▸ PROBLEM STATEMENT
The answer must consist of every line below containing "Hortofruticultura".
>>
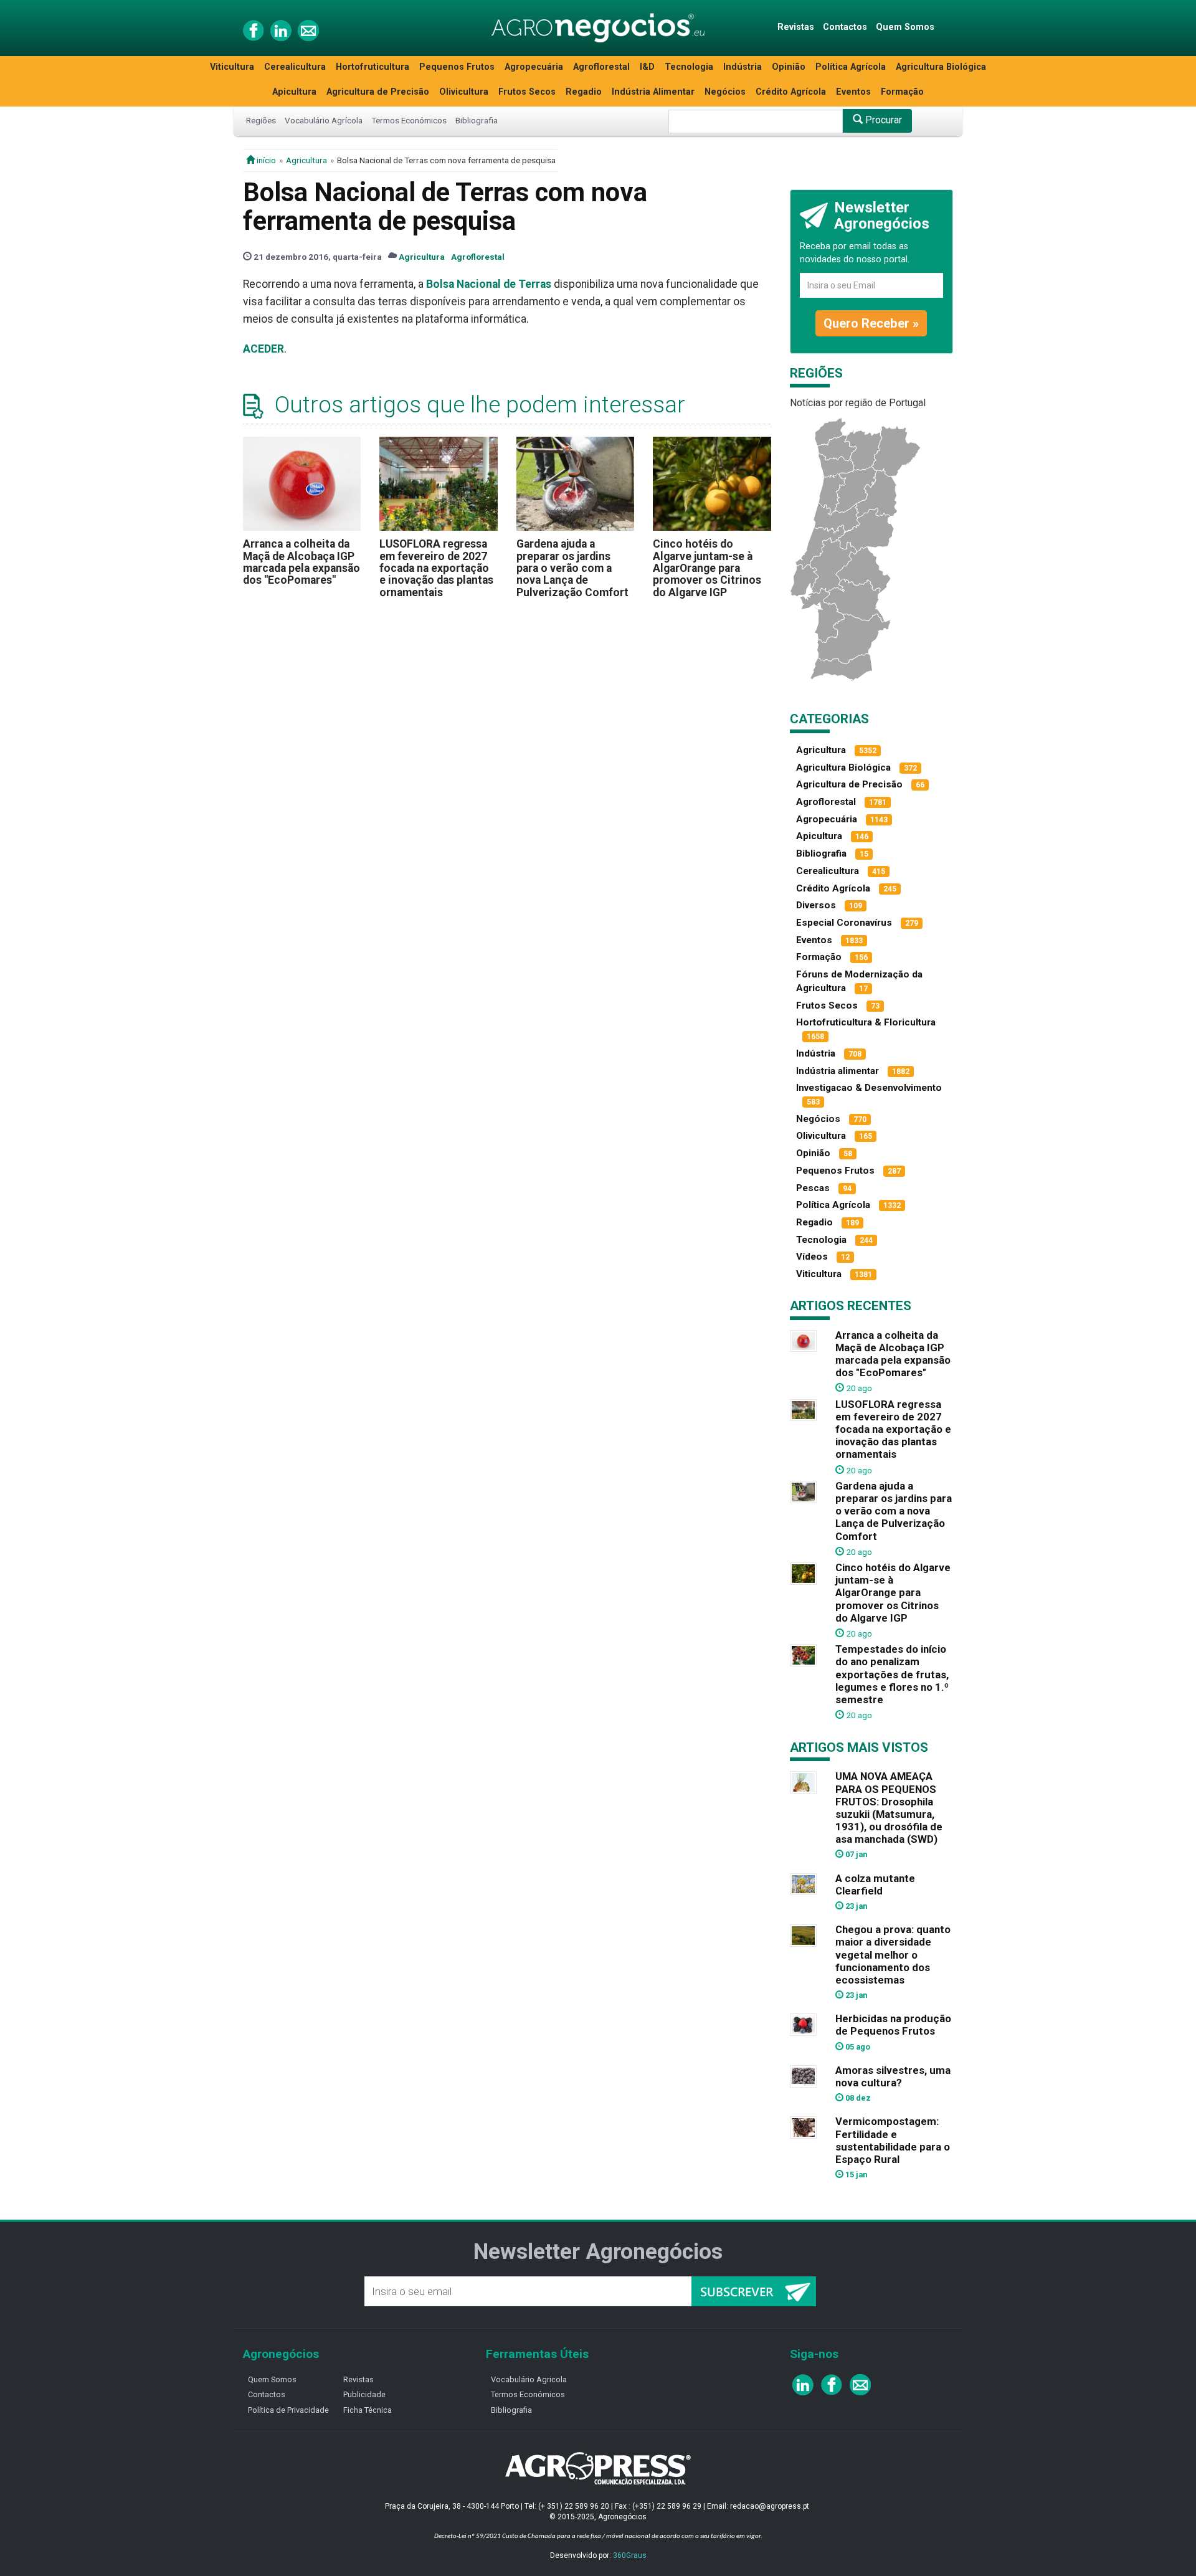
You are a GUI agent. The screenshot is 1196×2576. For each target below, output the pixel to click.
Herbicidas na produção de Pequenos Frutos (893, 2024)
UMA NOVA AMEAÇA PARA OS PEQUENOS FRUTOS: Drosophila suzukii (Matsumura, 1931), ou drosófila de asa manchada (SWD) (888, 1807)
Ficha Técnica (367, 2410)
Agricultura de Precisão (377, 92)
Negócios (725, 92)
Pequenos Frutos (457, 67)
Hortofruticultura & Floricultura (866, 1022)
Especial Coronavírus (844, 922)
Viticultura (232, 67)
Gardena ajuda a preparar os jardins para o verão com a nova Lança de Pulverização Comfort (572, 568)
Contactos (845, 27)
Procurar (882, 120)
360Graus (630, 2555)
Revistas (795, 27)
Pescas (813, 1188)
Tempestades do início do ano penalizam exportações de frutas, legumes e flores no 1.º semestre (892, 1674)
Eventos (853, 92)
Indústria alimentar (837, 1071)
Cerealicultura (295, 67)
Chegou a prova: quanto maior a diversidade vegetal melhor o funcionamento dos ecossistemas (893, 1954)
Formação (902, 92)
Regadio (584, 92)
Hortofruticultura (372, 67)
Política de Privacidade (288, 2410)
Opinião (788, 67)
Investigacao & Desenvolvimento (869, 1087)
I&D (647, 67)
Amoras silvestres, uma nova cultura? (893, 2076)
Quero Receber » (871, 323)
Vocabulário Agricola (529, 2379)
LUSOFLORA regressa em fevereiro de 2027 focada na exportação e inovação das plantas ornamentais (436, 568)
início (265, 160)
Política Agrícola (850, 67)
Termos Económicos (409, 120)
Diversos (816, 905)
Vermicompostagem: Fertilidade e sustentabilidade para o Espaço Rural (892, 2140)
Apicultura (294, 92)
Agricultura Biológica (941, 67)
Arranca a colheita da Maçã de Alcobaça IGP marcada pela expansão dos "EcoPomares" (301, 562)
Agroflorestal (601, 67)
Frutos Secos (527, 92)
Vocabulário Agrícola (324, 120)
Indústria (742, 67)
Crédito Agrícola (791, 92)
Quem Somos (905, 27)
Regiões (261, 120)
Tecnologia (689, 67)
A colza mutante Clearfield (875, 1884)
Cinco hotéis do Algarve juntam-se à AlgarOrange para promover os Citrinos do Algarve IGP (707, 568)
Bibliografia (476, 120)
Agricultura (306, 160)
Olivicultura (463, 92)
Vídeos (812, 1256)
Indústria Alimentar (653, 92)
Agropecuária (534, 67)
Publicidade (364, 2394)
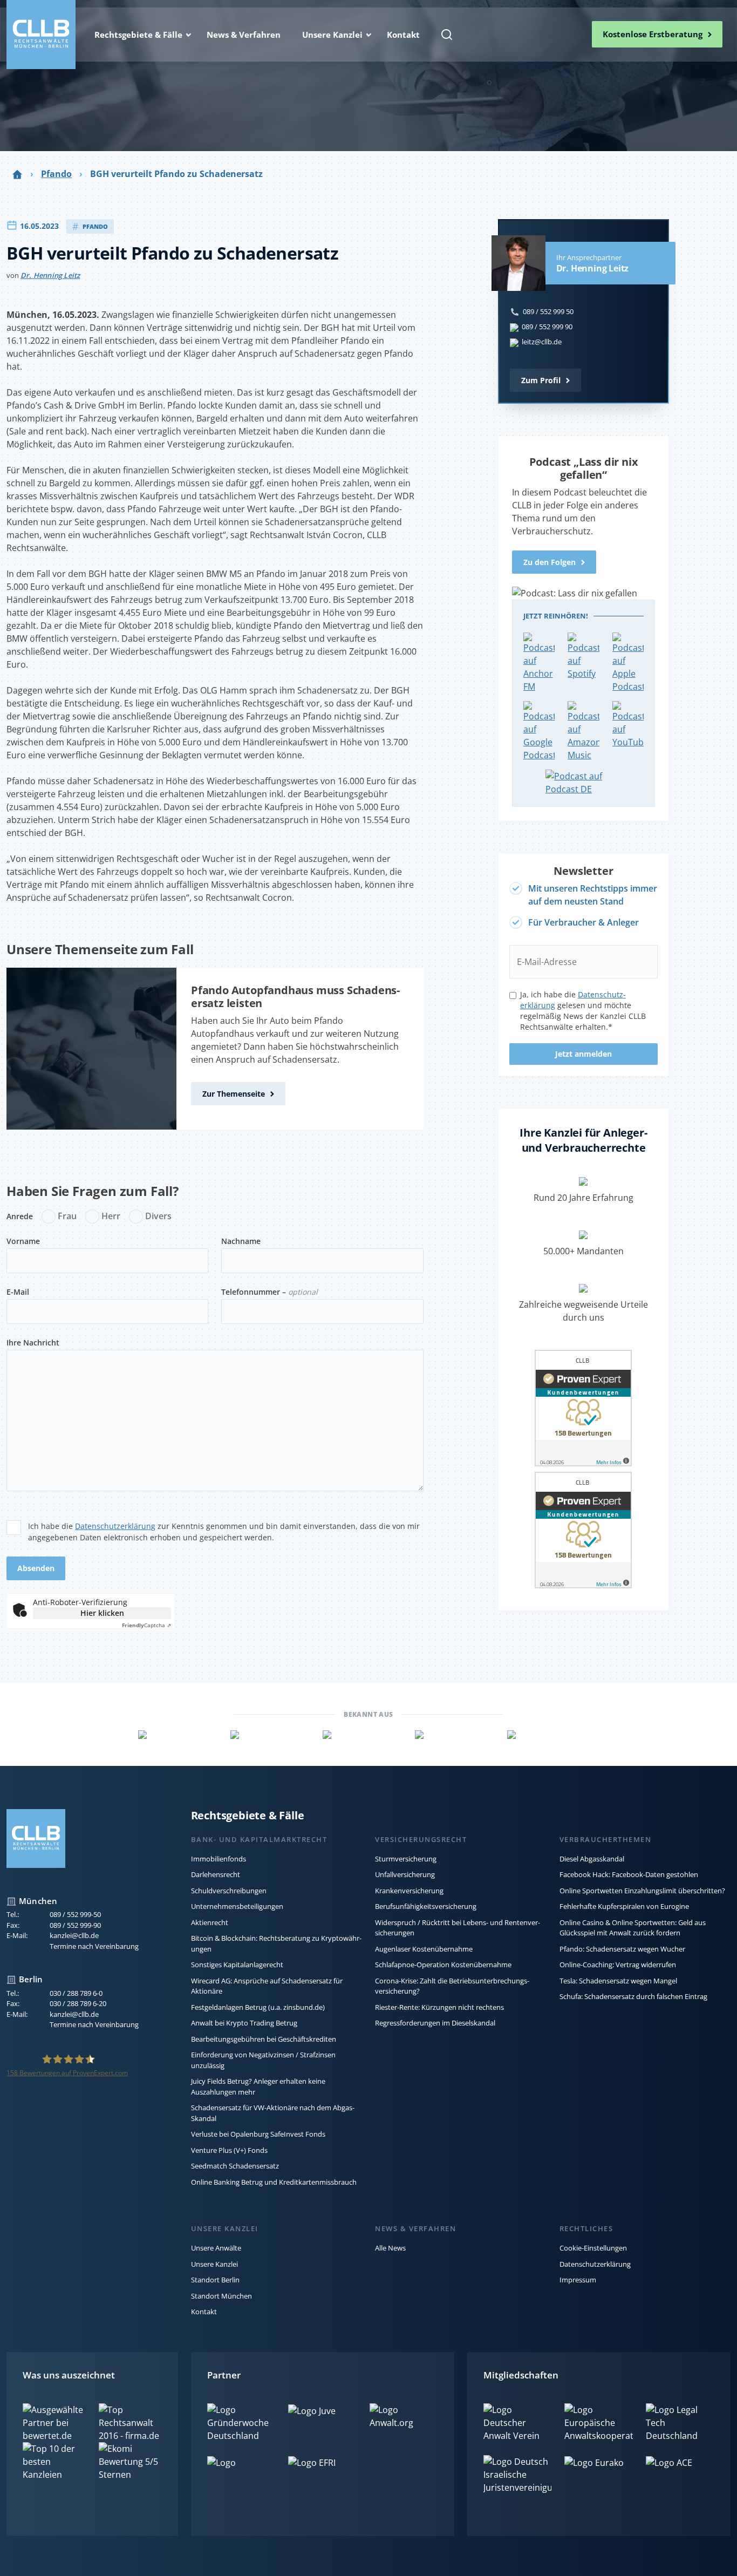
<<
▸ REPLY
Hortofruticultura & Floricultura (866, 1022)
Hortofruticultura (372, 67)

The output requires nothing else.